[Saved data entries]
Start of Block
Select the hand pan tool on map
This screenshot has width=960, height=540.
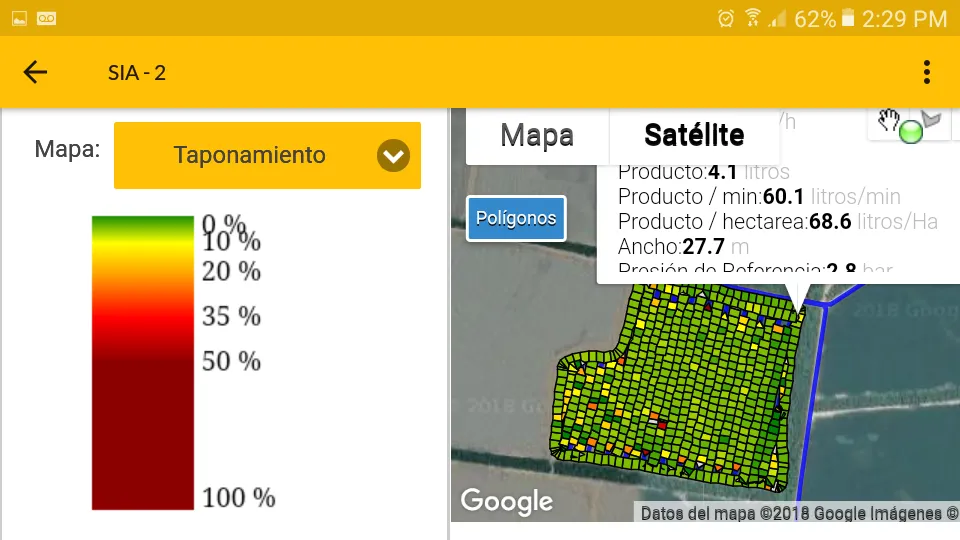point(889,121)
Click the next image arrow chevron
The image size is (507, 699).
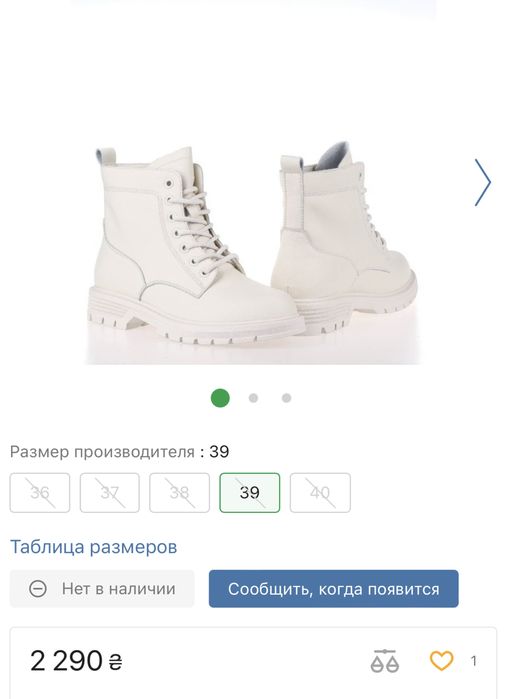coord(482,182)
End of Block
Exactly as written, reproduce the lines from the one containing "This screenshot has width=960, height=540." through the last line of the entries above, and leave every picture out.

_Your response_
This screenshot has width=960, height=540.
point(889,121)
Click the next image arrow chevron
The image size is (507, 699).
coord(482,182)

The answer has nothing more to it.